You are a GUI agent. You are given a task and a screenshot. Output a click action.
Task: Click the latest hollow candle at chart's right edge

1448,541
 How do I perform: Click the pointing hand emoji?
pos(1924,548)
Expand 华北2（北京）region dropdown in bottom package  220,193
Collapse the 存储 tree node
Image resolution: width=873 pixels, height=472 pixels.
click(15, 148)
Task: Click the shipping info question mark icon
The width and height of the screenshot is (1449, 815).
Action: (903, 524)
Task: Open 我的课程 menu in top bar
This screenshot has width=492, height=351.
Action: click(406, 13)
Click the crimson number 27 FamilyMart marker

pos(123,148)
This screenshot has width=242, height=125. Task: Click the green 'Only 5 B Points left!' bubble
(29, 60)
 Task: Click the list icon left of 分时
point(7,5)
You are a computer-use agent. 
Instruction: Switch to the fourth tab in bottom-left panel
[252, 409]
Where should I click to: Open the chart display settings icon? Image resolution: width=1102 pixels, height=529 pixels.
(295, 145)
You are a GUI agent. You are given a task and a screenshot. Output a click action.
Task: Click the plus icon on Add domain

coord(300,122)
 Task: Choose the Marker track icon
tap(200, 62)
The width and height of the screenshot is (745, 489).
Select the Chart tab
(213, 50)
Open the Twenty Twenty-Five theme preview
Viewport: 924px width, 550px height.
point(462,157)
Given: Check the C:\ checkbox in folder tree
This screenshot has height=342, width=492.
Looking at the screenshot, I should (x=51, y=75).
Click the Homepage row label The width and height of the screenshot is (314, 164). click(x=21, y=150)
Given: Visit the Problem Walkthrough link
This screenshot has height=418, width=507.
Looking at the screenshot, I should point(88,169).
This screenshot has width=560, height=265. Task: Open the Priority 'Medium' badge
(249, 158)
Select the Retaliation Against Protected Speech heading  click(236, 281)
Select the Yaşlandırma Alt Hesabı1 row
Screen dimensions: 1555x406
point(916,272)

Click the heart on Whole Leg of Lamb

### Task to carry out
Only one span is to be repeated: the line with "The width and height of the screenshot is (1449, 815)." through the final line of the entries above, word for word.

### Answer to this task
The width and height of the screenshot is (1449, 815).
Action: (903, 524)
Task: Open 我的课程 menu in top bar
This screenshot has width=492, height=351.
Action: click(406, 13)
Click the crimson number 27 FamilyMart marker

pos(123,148)
This screenshot has width=242, height=125. Task: Click the green 'Only 5 B Points left!' bubble
(29, 60)
 Task: Click the list icon left of 分时
point(7,5)
You are a computer-use agent. 
Instruction: Switch to the fourth tab in bottom-left panel
[252, 409]
Where should I click to: Open the chart display settings icon? Image resolution: width=1102 pixels, height=529 pixels.
(295, 145)
You are a GUI agent. You are given a task and a screenshot. Output a click action.
Task: Click the plus icon on Add domain

coord(300,122)
 Task: Choose the Marker track icon
tap(200, 62)
The width and height of the screenshot is (745, 489).
Select the Chart tab
(213, 50)
Open the Twenty Twenty-Five theme preview
Viewport: 924px width, 550px height.
point(462,157)
Given: Check the C:\ checkbox in folder tree
This screenshot has height=342, width=492.
Looking at the screenshot, I should (x=51, y=75).
Click the Homepage row label The width and height of the screenshot is (314, 164). click(x=21, y=150)
Given: Visit the Problem Walkthrough link
This screenshot has height=418, width=507.
Looking at the screenshot, I should point(88,169).
This screenshot has width=560, height=265. Task: Open the Priority 'Medium' badge
(249, 158)
Select the Retaliation Against Protected Speech heading  click(236, 281)
Select the Yaşlandırma Alt Hesabı1 row
Screen dimensions: 1555x406
point(916,272)

Click the heart on Whole Leg of Lamb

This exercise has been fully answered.